Etes-vous allés observer dans le monastère, sans caméra ? Au départ, nous y sommes allés avec la caméra mais cela n’a pas fonctionné (rires). Les moines et les nonnes semblaient penser que nous devions d’abord être avec eux, méditer, pratiquer. Nous avons compris que c’était comme cela que les choses devaient se passer. Nous avons donc passé du temps au monastère avant de filmer.

Vous avez donc laissé la caméra de côté…  Plus tard nous avons aussi appris à la garder avec nous. Elle était toujours prête à une opportunité. Avec Max, on échangeait nos informations et envisagions la suite au moment des repas. Parfois l’un de nous s’occupait de la caméra, parfois les deux dans différents endroits.

Vous choisissiez de filmer plutôt des actions ou des personnages ?  Notre priorité était de trouver des personnages et de développer des relations avec eux. Il fallait passer du temps avec chacun. Parfois on ne les filmait pas. Nous essayions de suivre des protagonistes comme porte d’entrée. Une fois qu’on les a trouvés, on a commencé à retranscrire leur existence et leur monde.

Avez-vous beaucoup écrit avant le tournage ?  Un traitement, on y a écrit ce que l’on voulait dire. Mais nous n’avions aucune idée de ce que nous allions faire. Il fallait que l’on trouve l’émotion, une manière de s’immiscer à l’intérieur des personnages.

A quel moment la structure du film s’est-elle dessinée ?  Au montage qui a duré 12 mois. Nous avions 200 heures de rushs.

C’était important pour vous de présenter les protagonistes entourés par la nature ?  La nature comble une si grande partie de leur être, afin de trouver la paix. Ils passent autant de temps qu’ils le peuvent connectés à la nature.

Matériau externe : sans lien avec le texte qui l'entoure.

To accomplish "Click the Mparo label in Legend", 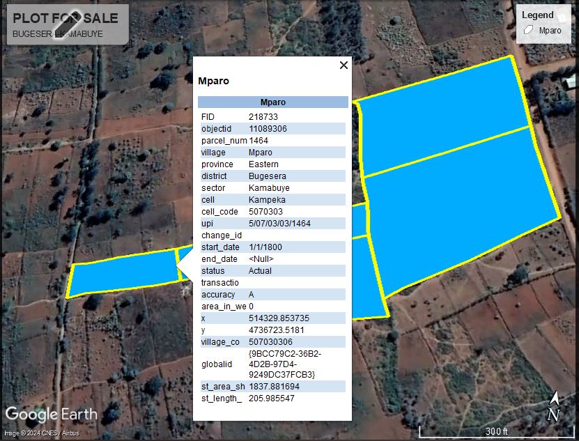I will click(550, 30).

Le son est vraiment essentiel dans votre documentaire…   C’est important de voir le film en salle car le son représente plus de 50% de l’expérience du film. Nous voulions que les spectateurs écoutent le film autant qu’ils le voient. Le son des pas, d’un insecte, du vent dans les arbres… Peu importe ce dont il s’agit, lorsque vous méditez vous devenez très conscient des sons qui vous entourent. Cela vous emmène un peu plus dans le moment présent.

Vous n’approchez pas Thich Nhat Hanh de la même manière que les moines et nonnes avec qui vous êtes proches, pourquoi une telle distance ? L’intention était qu’il soit présent durant tout le film, en background. Il déteste avoir trop d’attention sur sa personne, comme « figure ». C’est l’une des raisons pour lesquelles il n’est pas célèbre comme le Daïla Lama, il a toujours refusé de faire de la publicité. Il veut que l’on soit concentré sur ce qu’il a à dire, pas sur qui il est.

Est-ce Thich Nhat Hanh lui-même qui a été à l’origine de la création de ce film ? L’idée originale a été proposée par un religieux du niveau le plus élevé. Les moines étaient conscients qu’il devenait âgé – il a 91 ans – et personne n’avait jamais réalisé un film sur lui. C’est le premier et dernier film, car il a eu un accident vasculaire cérébral et ne peut plus parler ni se déplacer. Ils voulaient voir s’il était possible d’envisager un portrait créatif.

Le cinéma était peut-être aussi un moyen de conserver sa pensée plus « vivante »… Il a été très publié, a écrit 50 livres, mais en effet, c’est différent. Nous ne voulions pas réaliser un film intellectuel ni didactique. C’est un documentaire réalisé pour le cinéma afin de créer une expérience consistant à amener les spectateurs à ressentir cet état d’esprit.

Comment avez-vous choisi le narrateur, Benedict Cumberbatch ?  Nous avions entendu dire que Benedict Cumberbatch était très familier avec les écrits de Thich Nhat Hanh. Il avait lu quelques-uns de ses livres, cela l’a inspiré et aidé dans sa carrière. C’était naturel pour nous de l’approcher et nous pensions que le sujet l’intéresserait.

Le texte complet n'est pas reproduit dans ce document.